President Barack Obama has brought new plans, some praised and others not so much. One of his most anticipated plans is the shutting down of Guantanamo Bay, which raises the question of how and where will the detainees be kept. A solution gaining popularity with speed in the Middle East is rehab centres to de-radicalize terrorists. Terrorists or jihadists complete a rehab course lasting eight to 12 weeks that includes religious classes, academic courses, therapy, constant access to libraries and recreational activities (like video games and sports), instead of Guantanamo's inhumane conditions. One of the most well-known, and successful, rehab programs today is run by Saudi Arabia at the Hayar Care Center, where some detainees can look forward to cash awards upon graduation.

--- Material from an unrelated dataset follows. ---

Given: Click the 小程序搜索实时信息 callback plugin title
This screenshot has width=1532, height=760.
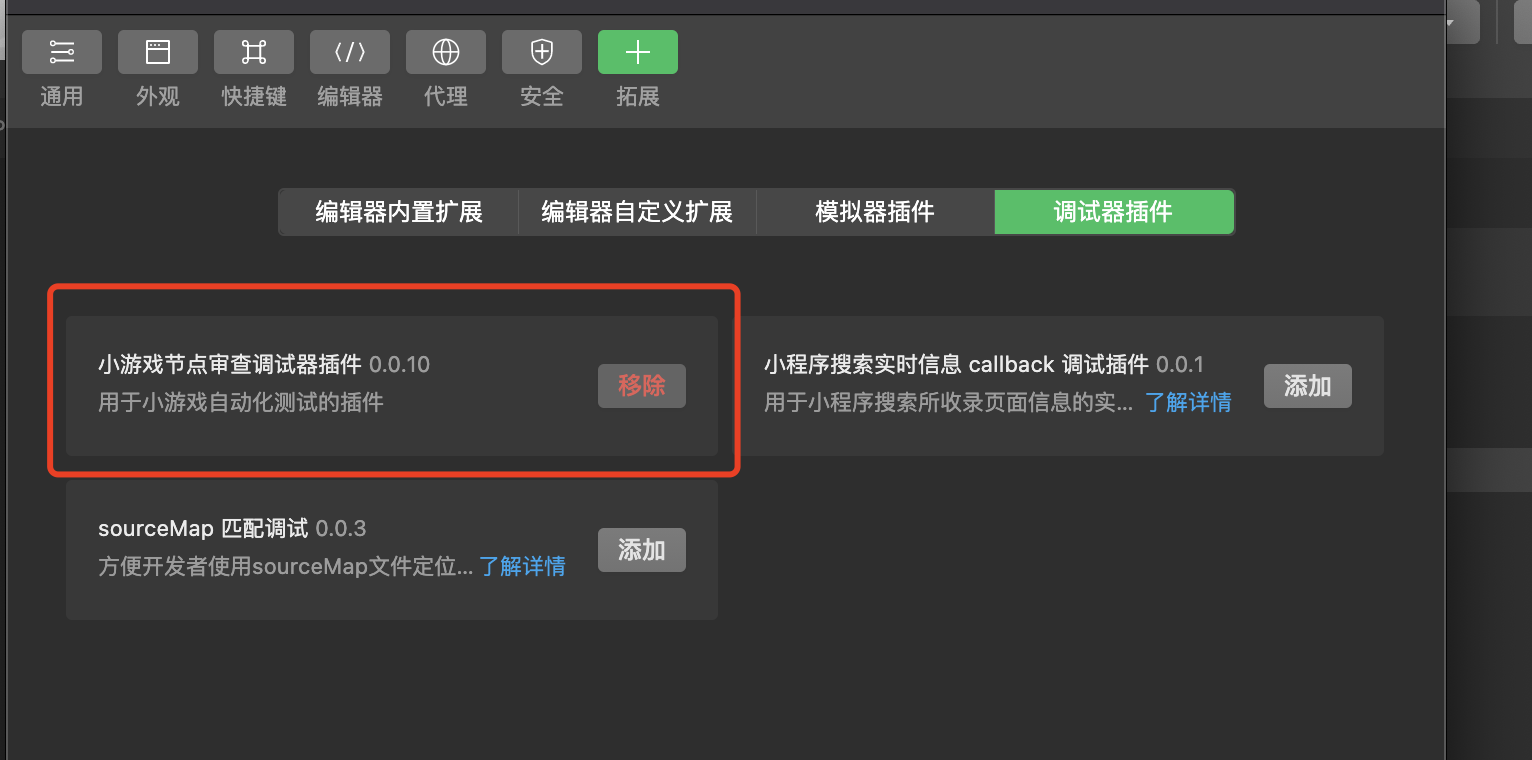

There have been many cases of failed attempts at rehab and there have been some success stories as well. Ahmed Al-Shayea, for instance, completed the program and became its poster boy, advocating it to the press.
"There is no jihad," he said. "We are just instruments of death."

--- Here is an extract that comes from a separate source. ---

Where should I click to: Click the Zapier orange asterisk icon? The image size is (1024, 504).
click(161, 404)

Rehab for militants and terrorists is advantageous only if other measures are taken with it. It can never be confirmed whether a convert truly is one or if it was all an act for the cash reward at the end. This would call for a longer rehab program, with psychiatrists examining detainees regularly and keeping tabs on students even after they graduate. What seems disturbing is that these individuals are let loose after a matter of weeks, when they were once detained for several years at a time. The mental stability of such a person is certainly not assured. If the world is to accept this as the next solution, then a stricter curriculum and a global standard needs to be implemented. As former CSIS chief and terrorism expert David Harris said, "It gives me no confidence that the Saudis are equipped, let alone seriously disposed, to bring about a shift in the behaviour of supremacist thinking. It sounds progressive, but then I wake up."

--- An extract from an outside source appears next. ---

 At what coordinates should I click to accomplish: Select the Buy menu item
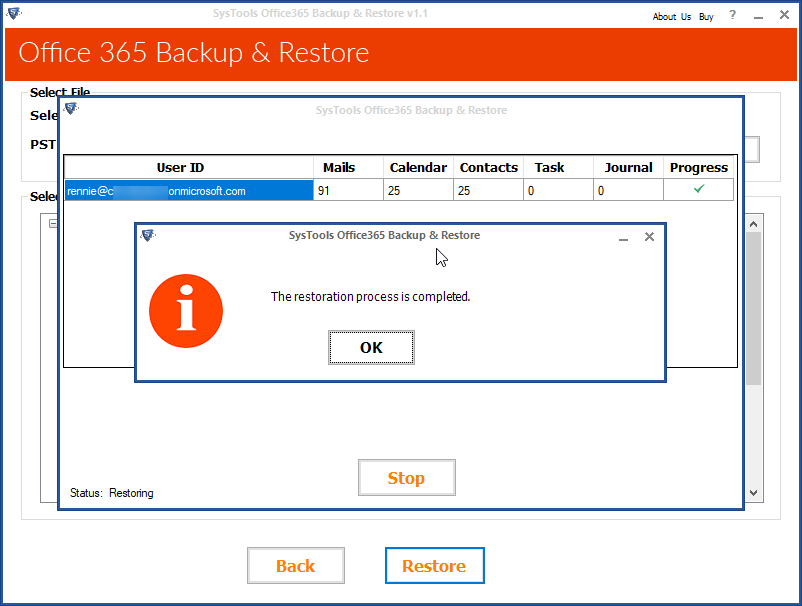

Truly, changing the supremacist thinking of most terrorists and leveling it down to one common mentality is quite a remarkable feat and can only be accomplished through trial and time. There is, however, another variable that could affect whether Canada comes to accept this and joins the several other countries, like Singapore, Egypt, Yemen, Iraq, Jordan, Great Britain and the Netherlands, that already have funding. From the recession, issues like wasteful spending can affect how much funding can be put into such a program. The British Defence Department lost £300 million due to poor bookkeeping and unexplained errors and Alberta's VIP jets reserved for cabinet ministers that flew 230 times without a single passenger, coming to a total of 65,000 kilometres basically wasted. If we cannot come up with the money, we can't do it.
In a situation where funding is possible and a program can be run, organizers would also have to look into the reaction of other non-terrorist detainees. It is extremely likely that other delinquents would find this approach completely unjust and like a vacation for terrorists.
Rehab can help detainees who have already committed their crimes and been caught. It can certainly change some perspectives and maybe reform a few. What it cannot do is prevent youngsters from becoming prey to militant instructors and distorted ideology in the future. A youngster might think twice before becoming a full-fledged terrorist when presented with the notion that they might be imprisoned or sentenced to death, but will not do so when a luxurious house with room service and cash rewards lies at the end of the tunnel. One major function of incarceration is to deter future criminals, something that rehab cannot and does not do. A terrorist might not ever think about the consequences of committing a crime. It may pacify a terrorist, but cannot prevent someone from becoming one.
Before committing to rehab, countries must fully weigh all the options, benefits and disadvantages. Canada should consider adopting rehab, without letting loose its graduates, or abandoning the idea of incarceration. But for now, waiting for proper results of actual success rates might be the best option.